Mythology isn't a historical timeline. It's storytelling. Storytellers reach for familiar stories, embellish them with allusions, and arrange cameo roles, flashbacks, and crossovers however they want to entertain the audience. There is a mutual understanding that mythical events are eternal: they happen every time they are narrated, depicted, performed, or meditated upon.
Inspired by this understanding, poets sometimes compose prayers in the present tense, as if divinities are falling in love, getting married, and nurturing babies right now.
When Janaka in Vālmīki's Rāmāyaṇa is showing Śiva's bow to Viśvāmitra, naturally, he talks of it being used to destroy Dakṣa's yajña, because the audience has heard of this exploit. And when Viśvāmitra is telling Gaṅgā's story to Rāma and Lakṣmaṇa, the devout audience would want him to mention that Himavat and Menā had a younger daughter who married Śiva and is the mother of Skanda. On the other hand, when the Śivapurāṇa storyteller has to explain the separation of Śiva and Satī, the parallel separation of Rāma and Sītā becomes an inspiration to bring them into the story.
The concept of four yugas in Hindu mythology is used to warn kṣatriya governors that they are responsible for the condition of society: they can motivate it to be perfect (Kṛta-yuga), or flourish (Tretā-yuga), or resist (Dvāpara-yuga), or perish (Kali-yuga).
In contrast, the idea that four yugas follow each other in a fixed pattern is comforting for non-kṣatriyas: society's problems will get better, and legendary times when heroes and deities walked the earth will come again.
To convey the vastness of Time, storytellers will say that the universe exists for a thousand catur-yuga cycles ... each Manvantara lasts for 71 catur-yugas ... Rāvaṇa lived through 13 catur-yuga cycles ... Rāmāyaṇa occurred in the 24th Tretā-yuga of Vaivasvata Manvantara and Mahābhārata occurred in the 28th Dvāpara-yuga ...
However, when storytellers want the past to have definite points of reference, they refer to yugas as if they happened only once.
Ancient audiences noticed the same anachronisms that we do today.
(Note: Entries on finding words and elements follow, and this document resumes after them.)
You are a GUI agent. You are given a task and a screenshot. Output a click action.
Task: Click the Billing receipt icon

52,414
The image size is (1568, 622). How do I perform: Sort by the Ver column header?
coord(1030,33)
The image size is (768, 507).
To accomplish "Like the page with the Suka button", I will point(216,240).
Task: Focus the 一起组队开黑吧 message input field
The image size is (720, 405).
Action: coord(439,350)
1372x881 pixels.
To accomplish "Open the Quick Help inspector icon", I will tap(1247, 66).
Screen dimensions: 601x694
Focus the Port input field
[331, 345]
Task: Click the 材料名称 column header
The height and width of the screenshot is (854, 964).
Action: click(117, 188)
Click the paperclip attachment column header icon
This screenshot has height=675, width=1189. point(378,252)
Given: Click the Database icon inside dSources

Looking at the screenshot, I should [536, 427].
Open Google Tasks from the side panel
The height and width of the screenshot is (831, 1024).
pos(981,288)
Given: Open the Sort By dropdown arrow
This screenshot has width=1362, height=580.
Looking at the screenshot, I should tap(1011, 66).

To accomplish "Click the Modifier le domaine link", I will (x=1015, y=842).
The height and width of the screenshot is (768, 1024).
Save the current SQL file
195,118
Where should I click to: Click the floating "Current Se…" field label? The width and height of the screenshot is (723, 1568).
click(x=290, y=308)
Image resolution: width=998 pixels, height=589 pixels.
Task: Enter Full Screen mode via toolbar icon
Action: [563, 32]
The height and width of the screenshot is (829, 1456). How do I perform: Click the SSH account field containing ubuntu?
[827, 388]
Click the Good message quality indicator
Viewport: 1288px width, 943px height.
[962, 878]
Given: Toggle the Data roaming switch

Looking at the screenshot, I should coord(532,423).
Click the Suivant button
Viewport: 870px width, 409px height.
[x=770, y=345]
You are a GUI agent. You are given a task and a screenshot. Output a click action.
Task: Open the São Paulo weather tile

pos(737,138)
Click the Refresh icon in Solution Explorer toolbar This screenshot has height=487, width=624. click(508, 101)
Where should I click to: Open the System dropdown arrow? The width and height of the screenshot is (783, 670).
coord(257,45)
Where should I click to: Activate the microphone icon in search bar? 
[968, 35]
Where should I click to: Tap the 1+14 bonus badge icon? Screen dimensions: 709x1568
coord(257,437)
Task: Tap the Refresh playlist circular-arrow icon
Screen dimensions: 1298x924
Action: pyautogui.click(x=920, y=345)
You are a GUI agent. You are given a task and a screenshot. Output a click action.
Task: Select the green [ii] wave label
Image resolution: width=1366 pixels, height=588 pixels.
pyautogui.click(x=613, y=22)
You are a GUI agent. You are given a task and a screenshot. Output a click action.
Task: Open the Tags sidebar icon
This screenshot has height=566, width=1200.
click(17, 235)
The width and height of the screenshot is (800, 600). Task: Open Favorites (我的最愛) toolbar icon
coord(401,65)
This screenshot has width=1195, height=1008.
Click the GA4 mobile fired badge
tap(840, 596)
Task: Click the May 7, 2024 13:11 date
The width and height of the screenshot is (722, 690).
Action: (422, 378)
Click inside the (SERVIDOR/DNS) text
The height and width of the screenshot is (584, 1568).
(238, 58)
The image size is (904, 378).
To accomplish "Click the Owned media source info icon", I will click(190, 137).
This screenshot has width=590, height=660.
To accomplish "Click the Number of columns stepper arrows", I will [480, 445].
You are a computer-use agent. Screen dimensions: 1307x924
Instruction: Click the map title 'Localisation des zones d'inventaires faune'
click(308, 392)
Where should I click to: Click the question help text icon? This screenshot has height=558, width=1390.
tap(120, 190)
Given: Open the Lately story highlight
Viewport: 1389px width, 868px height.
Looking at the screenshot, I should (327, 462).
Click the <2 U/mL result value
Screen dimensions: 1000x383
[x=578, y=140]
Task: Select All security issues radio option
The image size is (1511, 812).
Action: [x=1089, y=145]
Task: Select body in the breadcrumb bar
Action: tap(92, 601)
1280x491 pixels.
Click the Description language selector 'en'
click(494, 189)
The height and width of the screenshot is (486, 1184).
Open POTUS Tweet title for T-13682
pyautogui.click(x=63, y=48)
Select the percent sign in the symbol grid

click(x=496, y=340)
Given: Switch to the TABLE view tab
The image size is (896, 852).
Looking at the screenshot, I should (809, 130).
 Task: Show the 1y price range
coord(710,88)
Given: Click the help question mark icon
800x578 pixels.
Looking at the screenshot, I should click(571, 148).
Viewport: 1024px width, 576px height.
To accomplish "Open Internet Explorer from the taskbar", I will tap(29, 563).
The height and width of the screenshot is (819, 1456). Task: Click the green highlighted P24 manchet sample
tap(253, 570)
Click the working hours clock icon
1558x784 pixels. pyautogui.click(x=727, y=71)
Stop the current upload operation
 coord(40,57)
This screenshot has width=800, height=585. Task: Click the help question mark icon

Storytellers brought those concerns right into the text to address them, for example, when Janamejaya asks (Harivaṃśa 2.50-52): how could Dakṣa be born from Brahman's thumb and also be born to the Pracetas-brothers from Soma's daughter, and how could Dakṣa become the father-in-law of his own maternal grandfather Soma?
Vaiśaṃpāyana replies (Harivaṃśa 2.53-55):
utpattiś ca nirodhaś ca nityau bhūteṣu Bhārata
ṛṣayo'tra na muhyanti vidyā-vantaś ca ye janāḥ
Emergence and suppression are perpetual for living beings, descendant of Bharata! Sages are not confused by it, nor those people who are educated.
yuge yuge bhavanty ete sarve Dakṣ'ādayo nṛpa
punaś c'aiva nirudhyante vidvāṃs tatra na muhyati
In age after age, all of these exist, Dakṣa and so on, leader of men! And again they are suppressed, really. A wise person isn't confused by it.
jyaiṣṭhyaṃ kāniṣṭhyam apy eṣāṃ pūrvaṃ n'āsīj jan'ādhipa
tapa eva garīyo'bhūt prabhāvaś c'aiva kāraṇam
Seniority and juniority too formerly didn't exist for them, overlord of people! Only spiritual energy had more weight as a creator and as a cause.
However, this philosophical answer doesn't appeal to everyone. Some of us want all of the details to fit together in a neat chronology, even when they come from different storytellers with situational motives. That's why the authors of Purāṇas claimed that each text narrates what happened in a different kalpa or cosmic cycle.
In one version of the Satī-and-Dakṣa's-yajña myth, Satī goes to the yajña, confronts Dakṣa, and gives up her life there. In the Kālikāpurāṇa version, however, Satī never leaves Kailāsa; she gives up her life as soon as it registers that Dakṣa has insulted Śiva.
And in the Tamil movie Tiruviḷaiyāṭal (1965), Satī returns from Dakṣa's yajña to Kailāsa and Śiva kills her!
https://www.youtube.com/watch?v=AeIdBo1RDV4
While we're used to thinking that Śiva himself ... or his deputy avatāra Vīrabhadra ... or Vīrabhadra and Kālī together ... destroyed Dakṣa's yajña as soon as he lost Satī, I have even read that there's a version in which Satī is reborn as Pārvatī, she wins and marries Śiva, and only then they notice that Dakṣa's thousand-year yajña is still going on! In that version, the story has a happy ending with the God and Goddess reunited to destroy the yajña.